Arthritis Treatment Shows Off-Target Benefits for Those Also Living with Diabetes

A recent study published in BMC Rheumatology has found that a combination therapy could have a benefit for individuals diagnosed with diabetes and ankylosing spondylitis (AS), psoriatic arthritis (PsA), or rheumatoid arthritis (RA). The therapy is a TNF inhibitor called TNF-alpha.

TNF-alpha

This study compared TNF inhibitors to methotrexate (MTX) to see which would improve HbA1c for patients. Data was received from Clinformatics. This platform includes demographic information for patients, their use of prescription drugs, diagnostics, lab values, and medical history. A total of 13 million are included in this database.

This study focused on the period from 2000 to 2014. Patients who were diagnosed with AS, RA, or PsA as well as diabetes were included.

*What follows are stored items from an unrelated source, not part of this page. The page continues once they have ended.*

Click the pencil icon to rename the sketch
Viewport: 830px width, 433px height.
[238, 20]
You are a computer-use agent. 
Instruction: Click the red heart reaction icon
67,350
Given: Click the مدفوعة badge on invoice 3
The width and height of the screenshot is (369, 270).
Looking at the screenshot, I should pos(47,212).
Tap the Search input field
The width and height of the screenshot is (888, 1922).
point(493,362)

Patients had to have a HbA1c of 7% or higher to be included and had to have received either MTX, metformin, or TNF inhibitors. The metformin group was the control for this study.

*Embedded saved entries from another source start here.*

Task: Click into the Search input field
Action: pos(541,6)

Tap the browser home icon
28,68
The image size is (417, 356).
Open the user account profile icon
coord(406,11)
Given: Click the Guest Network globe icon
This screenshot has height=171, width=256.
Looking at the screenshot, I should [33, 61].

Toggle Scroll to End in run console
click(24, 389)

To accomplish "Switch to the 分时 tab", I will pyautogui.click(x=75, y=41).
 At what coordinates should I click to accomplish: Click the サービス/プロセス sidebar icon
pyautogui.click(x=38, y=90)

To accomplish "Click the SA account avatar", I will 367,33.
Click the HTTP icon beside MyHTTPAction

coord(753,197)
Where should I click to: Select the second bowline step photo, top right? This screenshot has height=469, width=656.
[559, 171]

Changes in each patients HbA1c after the treatment was started was documented. 10,389 treatments were initiated during the study period for 9,541 patients. In total, 254 TNF-alpha initiations, 361 MTX, and 2,144 metformin were studied. What the researchers found is that both therapies (TNF-alpha and MTX) supported reductions of HbA1c, and that the extent of these reductions were comparable.

TNF-alpha was able to both disrupt insulin signaling and promote insulin resistance. This means that insulin sensitivity overall  could be improved.

After TNF inhibitors the HbA1c median changes were as follows-

  • TNF-alpha: -.35
  • MTX: -.4
  • Metformin: -.8

Metformin decreased HbA1c the furthest, followed by methotrexate, and then TNF inhibitors. In fact, MTC and TNF inhibitors produced half as much of a decrease as did metformin.

This study ultimately shows that treatments for these various inflammatory  diseases do have potential to also improve diabetes outcomes for patients, even though this is off-target for both MTX and TNF inhibitors.